Backup and recovery¶

Production procedure for backing up kneo-serv state, verifying restores, and rolling back a deployment. This page consolidates the operator surface; the underlying Python API and SQL commands stay in their respective references.

For the upgrade context that ends in "and keep a backup", see upgrade.md. For the Python backup API used by the SQLite maintenance helpers, see service_api.md § Backup and restore.

What needs to be preserved¶

State	Where it lives	Backup mechanism
Run state, queue, checkpoints, audit events, idempotency, locks, policies	PostgreSQL (`KNEO_SERV_DATABASE_URL` set) or SQLite at `.kneo/kneo_runs.sqlite` (default)	`pg_dump` / SQLite online-backup
Workflow continuations	PostgreSQL when set, otherwise files under `.kneo/continuations/`	DB dump or filesystem backup
Spec bundles	Source repo + your CI artifacts (signed bundles)	Repo + artifact store
Artifacts (workflow outputs)	Filesystem paths declared by your specs	Filesystem backup
Logs	stdout via container log driver → log aggregator	Aggregator retention

The DB is the load-bearing piece. Everything else can be reconstructed from the DB and your spec repo, except for filesystem-stored continuations and artifacts when PostgreSQL is not configured.

PostgreSQL — production path¶

The Compose stack and any production deployment should set KNEO_SERV_DATABASE_URL. In that mode all state above (except artifacts) lives in PostgreSQL.

Take a backup¶

docker compose --env-file deploy/production.env exec db \
  pg_dump -U "$POSTGRES_USER" "$POSTGRES_DB" \
  | gzip > "kneo_serv-$(date +%Y%m%d-%H%M).sql.gz"

For a host-level Postgres install, run pg_dump directly as the postgres user; the data shape is the same.

Restore from a backup (destructive — wipes current state)¶

gunzip -c kneo_serv-YYYYmmDD-HHMM.sql.gz \
  | docker compose --env-file deploy/production.env exec -T db \
      psql -U "$POSTGRES_USER" "$POSTGRES_DB"

Restore replaces every row in the database.

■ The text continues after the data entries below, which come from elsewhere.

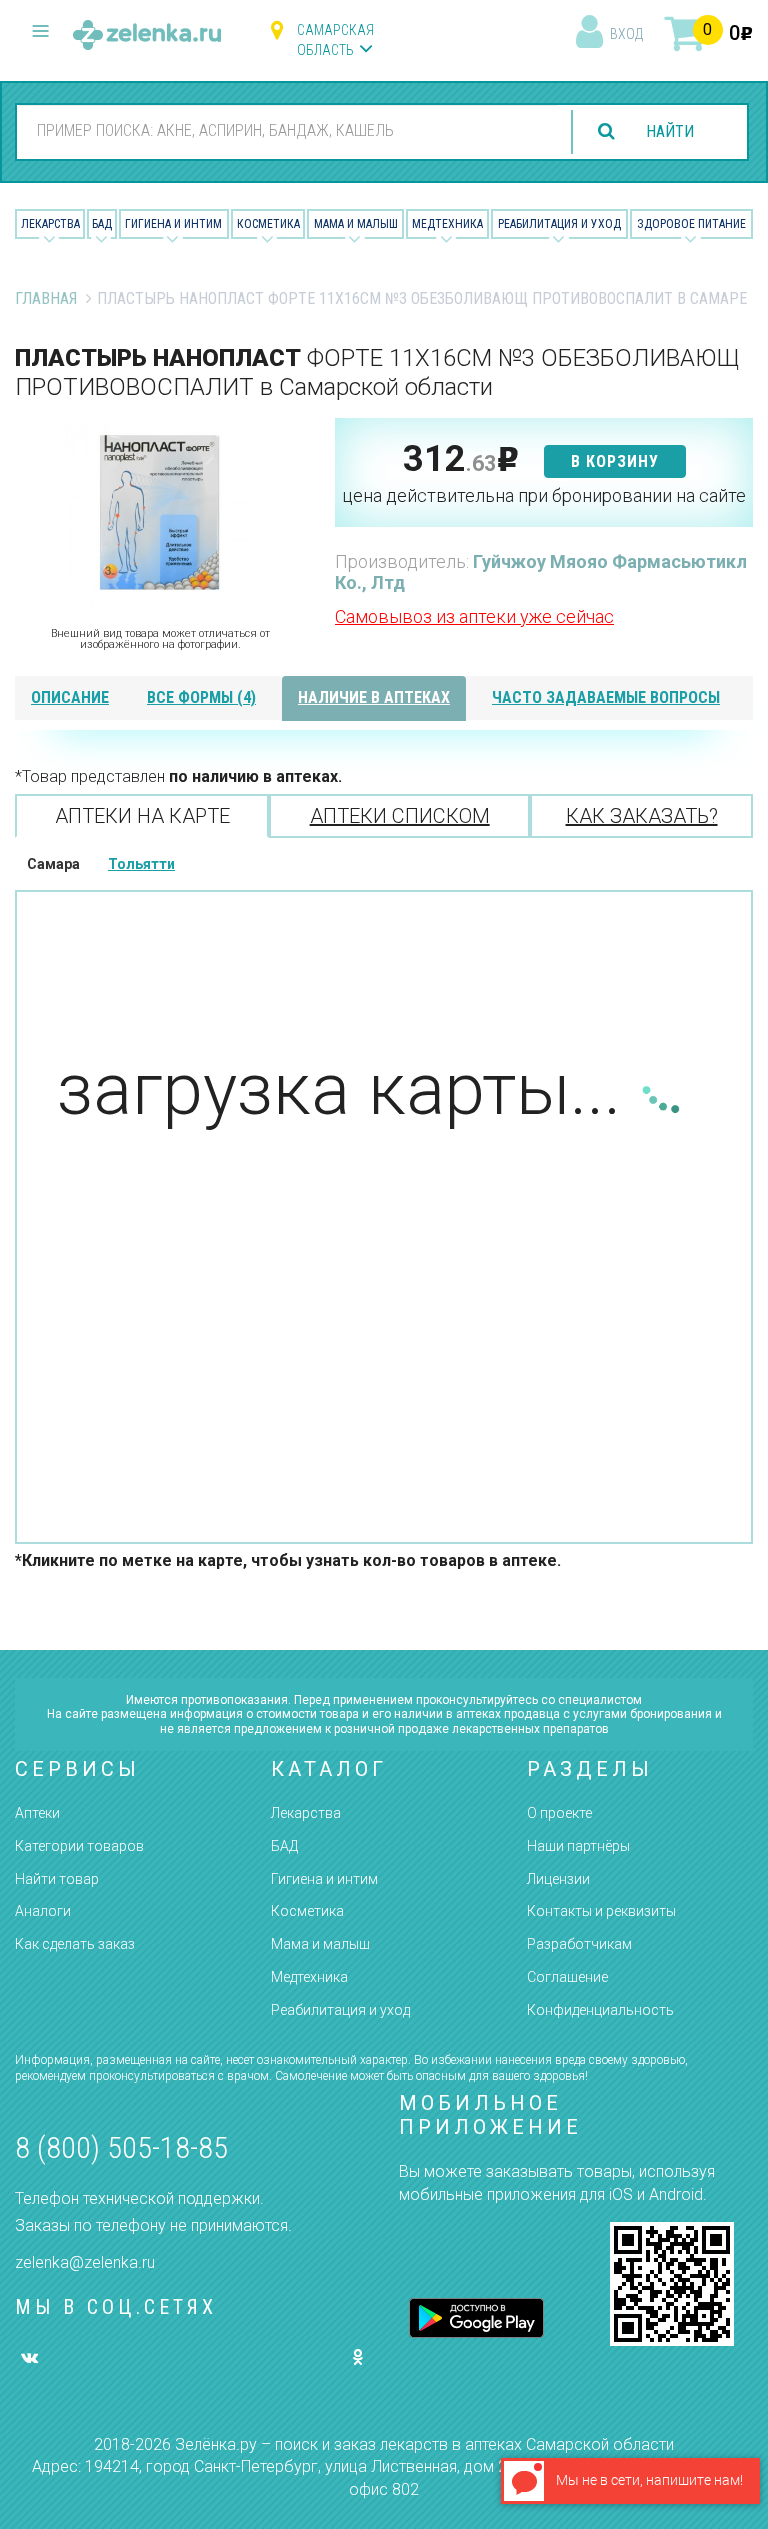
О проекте (559, 1813)
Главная (46, 298)
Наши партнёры (578, 1846)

Stop the API container first so no in-flight write races the restore:

docker compose --env-file deploy/production.env stop api
gunzip -c kneo_serv-YYYYmmDD-HHMM.sql.gz \
  | docker compose --env-file deploy/production.env exec -T db \
      psql -U "$POSTGRES_USER" "$POSTGRES_DB"
docker compose --env-file deploy/production.env start api

Off-site rotation¶

Local backups protect against operator error, not host loss. After each dump, copy the gzip off the host:

S3, Azure Blob, or GCS bucket with versioning + lifecycle to archive older dumps.
Encrypt at rest (server-side encryption is sufficient if your control plane is locked down; client-side encryption for stricter regimes).
Apply a separate IAM identity for upload-only versus read.

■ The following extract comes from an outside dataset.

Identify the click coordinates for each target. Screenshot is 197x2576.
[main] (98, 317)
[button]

Data-only restore into a clean volume¶

For test-restore drills and disaster recovery into a fresh PostgreSQL volume, the service handles schema migrations on startup. Capture a data-only dump and exclude the schema_migrations rows so the new volume's migration state isn't overwritten:

docker compose --env-file deploy/production.env exec -T db \
  pg_dump -U "$POSTGRES_USER" -d "$POSTGRES_DB" --data-only --inserts \
  -f /tmp/kneo_serv_data.sql
docker cp <db-container-id>:/tmp/kneo_serv_data.sql /tmp/kneo_serv_data.sql
grep -v "INSERT INTO public.schema_migrations" /tmp/kneo_serv_data.sql \
  > /tmp/kneo_serv_data_restore.sql

Restore into a clean volume after the API has come up at least once (so migrations have run):

docker compose --env-file deploy/production.env down -v
docker compose --env-file deploy/production.env up --build -d
docker cp /tmp/kneo_serv_data_restore.sql \
  <db-container-id>:/tmp/kneo_serv_data_restore.sql
docker compose --env-file deploy/production.env exec -T db \
  psql -v ON_ERROR_STOP=1 -U "$POSTGRES_USER" -d "$POSTGRES_DB" \
  -f /tmp/kneo_serv_data_restore.sql
docker compose --env-file deploy/production.env restart api

ON_ERROR_STOP=1 aborts the restore on the first failing INSERT so you don't end up with partial state.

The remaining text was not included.